Astronaut Nicole Mann is pictured during her first spacewalk on Jan. 20, 2023, to prepare the orbiting lab for its next roll-out solar array.
Astronaut Nicole Mann is pictured during her first spacewalk on Jan. 20, 2023, to prepare the orbiting lab for its next roll-out solar array.

The Expedition 68 crew kicked off Monday preparing for a spacewalk to upgrade the International Space Station’s power generation system on Thursday. The orbital residents also researched a variety of space phenomena and packed a cargo craft ahead of its upcoming departure.

Astronauts Nicole Mann of NASA and Koichi Wakata of the Japan Aerospace Exploration Agency (JAXA) began their day reviewing procedures for a spacewalk set to begin at 8:15 a.m. EST on Thursday. The duo will spend about seven hours completing the installation of hardware to ready the space station for its next roll-out solar array on the starboard truss structure. This will be their second spacewalk together and they will finish the external installation job they began on Jan. 20.

NASA Flight Engineers Josh Cassada and Frank Rubio joined Mann and Wakata during Monday afternoon for a conference with spacewalk specialists on the ground at Mission Control in Houston. Cassada and Rubio will assist the spacewalkers in and out of their Extravehicular Mobility Units (EMUs), or spacesuits, and monitor the excursion from inside the orbiting lab.

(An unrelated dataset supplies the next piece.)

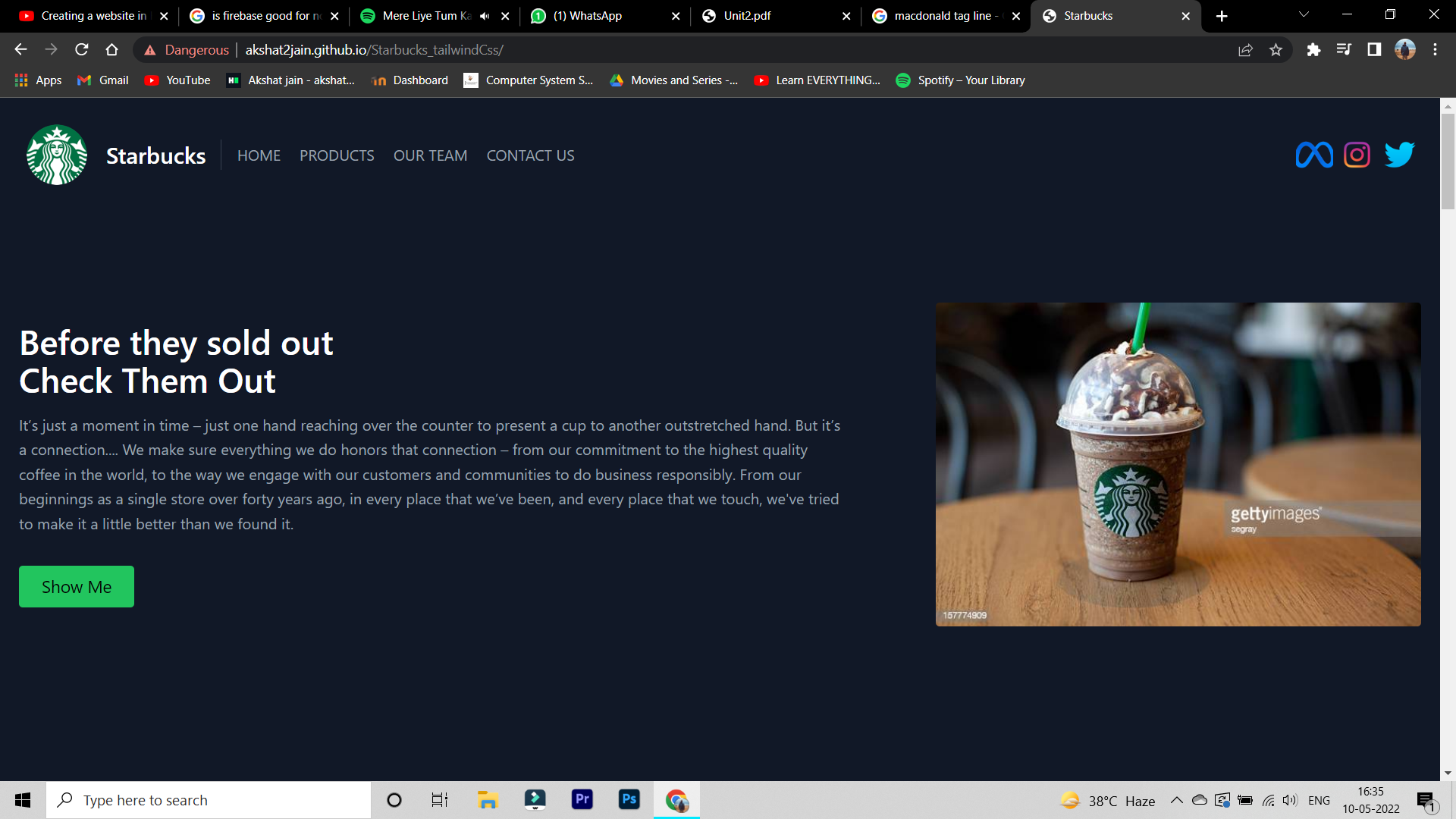
Task: Open the tab search chevron
Action: click(x=1303, y=15)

Cassada and Rubio also had time on Monday servicing botany and physics research hardware. Cassada worked inside the Kibo laboratory module planting seeds in the Advanced Plant Habitat for an experiment observing genetic changes in plants growing in microgravity. Rubio replaced experiment samples and research hardware inside the Combustion Integrated Rack for a study exploring how fires burn in weightlessness to improve fire safety techniques in space.

Commander Sergey Prokopyev is packing the ISS Progress 81 cargo craft with trash ahead of its departure on Feb. 6 after nearly eight-and-a-half months docked to the Zvezda service module. A new cargo craft will replenish the Expedition 68 crew and dock on Feb. 11 to the same port vacated by the Progress 81.

Roscosmos Flight Engineers Dmitri Petelin and Anna Kikina spent Monday on human research activities and a station photography session. Petelin wore a helmet packed with sensors measuring his reactions as he simulated spacecraft and robotic piloting techniques on a computer for future planetary missions. Kikina first photographed the external condition of the Nauka and Zvezda modules before moving on and studying ways to improve communications with international crews and ground controllers.